할 일: "Task: Open chart settings gear in top toolbar"이 들어 있는 줄부터 목록 끝까지, 양 끝 줄을 포함한 모든 줄을 그대로 다시 적으세요.

--- 데이터 모음 ---

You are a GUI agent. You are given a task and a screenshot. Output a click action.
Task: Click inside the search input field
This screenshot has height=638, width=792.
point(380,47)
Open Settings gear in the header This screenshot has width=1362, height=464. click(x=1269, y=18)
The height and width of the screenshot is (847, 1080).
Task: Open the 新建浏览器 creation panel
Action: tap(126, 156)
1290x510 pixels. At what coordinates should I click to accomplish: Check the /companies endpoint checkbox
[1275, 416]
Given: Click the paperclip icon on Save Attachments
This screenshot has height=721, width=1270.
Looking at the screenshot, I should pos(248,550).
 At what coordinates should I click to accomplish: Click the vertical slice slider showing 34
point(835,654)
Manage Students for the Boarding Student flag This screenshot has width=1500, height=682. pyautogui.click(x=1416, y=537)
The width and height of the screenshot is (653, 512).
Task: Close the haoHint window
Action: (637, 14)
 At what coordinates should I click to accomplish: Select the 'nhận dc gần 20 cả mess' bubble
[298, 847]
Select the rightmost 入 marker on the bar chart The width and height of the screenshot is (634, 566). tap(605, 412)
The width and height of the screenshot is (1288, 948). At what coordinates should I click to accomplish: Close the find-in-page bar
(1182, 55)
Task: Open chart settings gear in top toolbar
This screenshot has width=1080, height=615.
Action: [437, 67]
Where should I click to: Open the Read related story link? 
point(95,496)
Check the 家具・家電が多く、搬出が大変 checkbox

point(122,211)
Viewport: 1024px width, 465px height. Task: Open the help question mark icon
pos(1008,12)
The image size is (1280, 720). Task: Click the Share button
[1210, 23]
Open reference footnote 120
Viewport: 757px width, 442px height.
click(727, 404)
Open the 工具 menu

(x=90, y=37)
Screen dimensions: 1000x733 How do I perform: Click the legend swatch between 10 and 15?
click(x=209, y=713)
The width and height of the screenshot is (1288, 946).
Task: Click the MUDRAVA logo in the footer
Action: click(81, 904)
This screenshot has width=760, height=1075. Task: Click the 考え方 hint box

---

작성한 답변:
Task: Open chart settings gear in top toolbar
This screenshot has width=1080, height=615.
Action: [437, 67]
Where should I click to: Open the Read related story link? 
point(95,496)
Check the 家具・家電が多く、搬出が大変 checkbox

point(122,211)
Viewport: 1024px width, 465px height. Task: Open the help question mark icon
pos(1008,12)
The image size is (1280, 720). Task: Click the Share button
[1210, 23]
Open reference footnote 120
Viewport: 757px width, 442px height.
click(727, 404)
Open the 工具 menu

(x=90, y=37)
Screen dimensions: 1000x733 How do I perform: Click the legend swatch between 10 and 15?
click(x=209, y=713)
The width and height of the screenshot is (1288, 946).
Task: Click the MUDRAVA logo in the footer
Action: click(81, 904)
This screenshot has width=760, height=1075. Task: Click the 考え方 hint box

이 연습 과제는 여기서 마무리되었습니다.